Controle migratório
Aeroportos da União Europeia projetam filas de até 2 horas com novo sistema de fronteiras
Por Redação - Em 30/03/2026 às 9:32 AM

Há registros de filas próximas de duas horas, com risco de avanço para até quatro horas durante períodos de maior demanda
A implantação do novo sistema europeu de controle de fronteiras já provoca impactos operacionais nos aeroportos do continente, com estimativas de filas que podem chegar a até duas horas para passageiros vindos de fora da União Europeia. O alerta vem de operadores do setor aéreo e ocorre às vésperas da plena adoção do modelo em todo o Espaço Schengen.
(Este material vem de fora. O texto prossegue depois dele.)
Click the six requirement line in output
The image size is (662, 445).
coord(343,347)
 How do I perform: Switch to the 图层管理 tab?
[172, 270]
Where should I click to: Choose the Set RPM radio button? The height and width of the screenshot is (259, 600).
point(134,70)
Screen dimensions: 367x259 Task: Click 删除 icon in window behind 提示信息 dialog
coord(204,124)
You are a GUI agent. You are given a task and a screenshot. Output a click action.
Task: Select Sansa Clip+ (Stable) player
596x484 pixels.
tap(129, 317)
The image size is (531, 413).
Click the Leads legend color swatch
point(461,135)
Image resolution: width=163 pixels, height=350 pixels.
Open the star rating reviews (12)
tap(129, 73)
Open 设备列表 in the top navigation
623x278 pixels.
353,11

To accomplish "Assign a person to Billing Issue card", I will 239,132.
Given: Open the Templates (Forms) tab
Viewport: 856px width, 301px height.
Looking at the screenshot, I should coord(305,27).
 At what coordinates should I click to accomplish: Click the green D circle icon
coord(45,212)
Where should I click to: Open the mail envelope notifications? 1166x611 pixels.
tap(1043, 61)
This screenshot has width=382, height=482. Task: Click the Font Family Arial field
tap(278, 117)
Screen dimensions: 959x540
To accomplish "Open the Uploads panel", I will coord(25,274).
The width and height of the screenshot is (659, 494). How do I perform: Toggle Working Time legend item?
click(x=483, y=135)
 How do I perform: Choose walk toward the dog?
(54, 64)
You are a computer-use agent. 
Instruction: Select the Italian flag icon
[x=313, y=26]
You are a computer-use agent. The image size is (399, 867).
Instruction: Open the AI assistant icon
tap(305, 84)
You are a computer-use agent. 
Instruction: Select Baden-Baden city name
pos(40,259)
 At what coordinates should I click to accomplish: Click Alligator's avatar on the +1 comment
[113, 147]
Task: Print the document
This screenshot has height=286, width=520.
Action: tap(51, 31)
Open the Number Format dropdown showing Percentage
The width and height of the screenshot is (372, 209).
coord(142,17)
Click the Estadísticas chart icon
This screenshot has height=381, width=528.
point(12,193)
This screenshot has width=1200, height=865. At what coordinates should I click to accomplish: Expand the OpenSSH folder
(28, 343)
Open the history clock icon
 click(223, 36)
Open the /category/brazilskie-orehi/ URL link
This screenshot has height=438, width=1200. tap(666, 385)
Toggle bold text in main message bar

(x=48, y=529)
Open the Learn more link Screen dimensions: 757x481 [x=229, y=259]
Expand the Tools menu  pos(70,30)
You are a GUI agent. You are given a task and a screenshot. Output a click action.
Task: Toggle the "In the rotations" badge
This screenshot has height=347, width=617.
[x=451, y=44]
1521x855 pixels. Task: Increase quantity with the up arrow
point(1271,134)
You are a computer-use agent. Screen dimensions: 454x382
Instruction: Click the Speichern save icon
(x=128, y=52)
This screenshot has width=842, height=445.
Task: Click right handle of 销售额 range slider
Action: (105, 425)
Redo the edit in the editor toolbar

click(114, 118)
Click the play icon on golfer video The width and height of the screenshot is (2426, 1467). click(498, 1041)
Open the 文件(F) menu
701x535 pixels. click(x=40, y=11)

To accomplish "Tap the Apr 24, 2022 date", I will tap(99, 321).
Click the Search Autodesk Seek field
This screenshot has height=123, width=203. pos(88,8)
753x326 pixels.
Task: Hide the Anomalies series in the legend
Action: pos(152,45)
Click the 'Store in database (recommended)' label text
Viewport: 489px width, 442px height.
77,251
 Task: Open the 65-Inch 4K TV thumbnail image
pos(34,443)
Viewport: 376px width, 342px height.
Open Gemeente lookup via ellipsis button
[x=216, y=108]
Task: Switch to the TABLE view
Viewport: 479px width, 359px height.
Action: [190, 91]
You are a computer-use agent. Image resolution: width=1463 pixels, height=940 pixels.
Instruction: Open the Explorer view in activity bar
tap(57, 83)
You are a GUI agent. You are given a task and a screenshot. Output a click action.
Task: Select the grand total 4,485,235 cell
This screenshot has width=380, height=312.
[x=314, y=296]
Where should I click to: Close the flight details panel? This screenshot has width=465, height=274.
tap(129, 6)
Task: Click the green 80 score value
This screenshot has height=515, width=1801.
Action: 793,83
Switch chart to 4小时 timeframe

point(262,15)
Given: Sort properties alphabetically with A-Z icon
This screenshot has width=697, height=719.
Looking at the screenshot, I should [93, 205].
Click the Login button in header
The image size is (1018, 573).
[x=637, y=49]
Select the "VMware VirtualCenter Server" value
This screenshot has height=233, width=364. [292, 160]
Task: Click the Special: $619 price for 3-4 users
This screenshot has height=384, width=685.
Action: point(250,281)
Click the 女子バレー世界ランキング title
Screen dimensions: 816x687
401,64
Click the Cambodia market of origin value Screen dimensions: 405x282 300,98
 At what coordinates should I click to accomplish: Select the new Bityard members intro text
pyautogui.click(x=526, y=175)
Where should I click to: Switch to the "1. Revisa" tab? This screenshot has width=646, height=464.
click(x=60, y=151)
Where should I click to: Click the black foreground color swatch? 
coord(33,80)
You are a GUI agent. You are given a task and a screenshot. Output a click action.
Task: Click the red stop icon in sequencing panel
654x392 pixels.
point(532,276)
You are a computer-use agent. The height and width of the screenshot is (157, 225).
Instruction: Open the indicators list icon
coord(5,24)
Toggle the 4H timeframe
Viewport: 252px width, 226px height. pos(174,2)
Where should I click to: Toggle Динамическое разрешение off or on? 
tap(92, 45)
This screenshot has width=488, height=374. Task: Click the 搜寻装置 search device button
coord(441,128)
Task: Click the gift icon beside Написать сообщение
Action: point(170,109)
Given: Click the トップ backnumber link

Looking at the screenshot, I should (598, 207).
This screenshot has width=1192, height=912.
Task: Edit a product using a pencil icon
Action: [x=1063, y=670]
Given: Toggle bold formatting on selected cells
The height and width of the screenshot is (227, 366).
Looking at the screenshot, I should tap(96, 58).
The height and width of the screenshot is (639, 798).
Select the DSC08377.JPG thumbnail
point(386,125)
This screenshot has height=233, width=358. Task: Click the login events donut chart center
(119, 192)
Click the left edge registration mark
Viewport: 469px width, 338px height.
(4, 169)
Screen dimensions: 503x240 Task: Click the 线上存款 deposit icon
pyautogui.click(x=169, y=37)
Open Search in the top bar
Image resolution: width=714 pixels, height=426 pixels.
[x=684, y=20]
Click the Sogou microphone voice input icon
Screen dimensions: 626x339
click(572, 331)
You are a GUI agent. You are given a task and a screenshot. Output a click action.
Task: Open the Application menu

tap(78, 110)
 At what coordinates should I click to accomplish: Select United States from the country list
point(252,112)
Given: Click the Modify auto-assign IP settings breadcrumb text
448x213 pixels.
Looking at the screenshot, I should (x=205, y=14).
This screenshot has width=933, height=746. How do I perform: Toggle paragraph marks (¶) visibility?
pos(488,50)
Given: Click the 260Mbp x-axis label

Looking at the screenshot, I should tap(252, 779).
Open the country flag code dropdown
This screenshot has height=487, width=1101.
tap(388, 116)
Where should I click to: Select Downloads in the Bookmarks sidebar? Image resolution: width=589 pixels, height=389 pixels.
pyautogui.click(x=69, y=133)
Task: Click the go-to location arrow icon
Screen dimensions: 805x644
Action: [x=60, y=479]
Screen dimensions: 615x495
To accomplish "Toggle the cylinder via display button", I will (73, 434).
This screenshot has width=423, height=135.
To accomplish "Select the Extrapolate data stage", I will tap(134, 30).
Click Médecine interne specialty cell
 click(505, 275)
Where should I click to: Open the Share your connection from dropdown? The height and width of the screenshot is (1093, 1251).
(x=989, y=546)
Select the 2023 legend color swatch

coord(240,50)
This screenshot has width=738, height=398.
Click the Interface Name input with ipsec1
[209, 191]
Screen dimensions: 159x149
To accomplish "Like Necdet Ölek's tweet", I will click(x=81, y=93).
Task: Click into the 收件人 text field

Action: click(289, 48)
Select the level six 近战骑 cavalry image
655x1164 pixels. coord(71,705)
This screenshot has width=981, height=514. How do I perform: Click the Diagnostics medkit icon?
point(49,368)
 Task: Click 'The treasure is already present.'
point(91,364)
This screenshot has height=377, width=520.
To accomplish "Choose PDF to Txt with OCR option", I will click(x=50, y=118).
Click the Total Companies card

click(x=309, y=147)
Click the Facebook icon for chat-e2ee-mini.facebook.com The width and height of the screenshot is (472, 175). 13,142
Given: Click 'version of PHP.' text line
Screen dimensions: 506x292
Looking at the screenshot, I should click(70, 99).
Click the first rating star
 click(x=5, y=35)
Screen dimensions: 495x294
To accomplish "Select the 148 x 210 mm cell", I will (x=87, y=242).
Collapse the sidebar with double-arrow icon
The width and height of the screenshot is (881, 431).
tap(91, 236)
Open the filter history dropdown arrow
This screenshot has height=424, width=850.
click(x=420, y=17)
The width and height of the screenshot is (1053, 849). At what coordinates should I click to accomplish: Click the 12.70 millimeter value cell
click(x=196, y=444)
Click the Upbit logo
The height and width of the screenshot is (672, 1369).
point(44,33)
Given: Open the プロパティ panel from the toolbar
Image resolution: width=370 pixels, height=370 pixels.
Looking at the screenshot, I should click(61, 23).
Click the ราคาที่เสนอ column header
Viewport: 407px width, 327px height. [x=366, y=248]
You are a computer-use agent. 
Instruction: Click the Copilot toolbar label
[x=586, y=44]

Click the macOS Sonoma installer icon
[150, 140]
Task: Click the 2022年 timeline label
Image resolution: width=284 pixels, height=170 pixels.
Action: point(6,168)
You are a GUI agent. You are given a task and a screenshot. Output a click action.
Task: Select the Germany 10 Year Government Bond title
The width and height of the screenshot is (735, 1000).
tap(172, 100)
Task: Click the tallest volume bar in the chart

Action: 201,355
O sistema, conhecido como Entry/Exit System (EES), substitui o carimbo manual de passaportes por um registro digital que inclui coleta de dados biométricos, como impressões digitais e imagem facial. A mudança amplia o tempo de processamento por passageiro e exige maior capacidade tecnológica nos terminais.
Segundo associações que representam aeroportos e companhias aéreas europeias, a nova exigência já resulta em tempos de espera prolongados em alguns pontos de entrada. Há registros de filas próximas de duas horas, com risco de avanço para até quatro horas durante períodos de maior demanda, como o verão europeu.
O setor avalia que a infraestrutura atual não está totalmente preparada para absorver o aumento de complexidade nos controles. A coleta e verificação de dados biométricos tornam o processo mais lento, especialmente em aeroportos com grande fluxo internacional e alta proporção de passageiros de países fora da UE.
Diante do cenário, autoridades europeias já discutem ajustes na implementação. A Comissão Europeia autorizou flexibilizações temporárias no uso do sistema, permitindo suspensões parciais em momentos de pico para evitar colapso operacional e reduzir o impacto sobre os viajantes.
Casos recentes ilustram a pressão sobre os aeroportos. Em Lisboa, por exemplo, o tempo de espera no controle de fronteira chegou a duas horas em horários de pico, mesmo com reforço de equipes e ampliação de postos de atendimento.
A expectativa é de que o sistema esteja plenamente ativo em todos os países do bloco a partir de abril de 2026. Até lá, operadores e autoridades trabalham para ajustar processos e infraestrutura, em uma tentativa de equilibrar segurança, controle migratório e fluidez no transporte aéreo.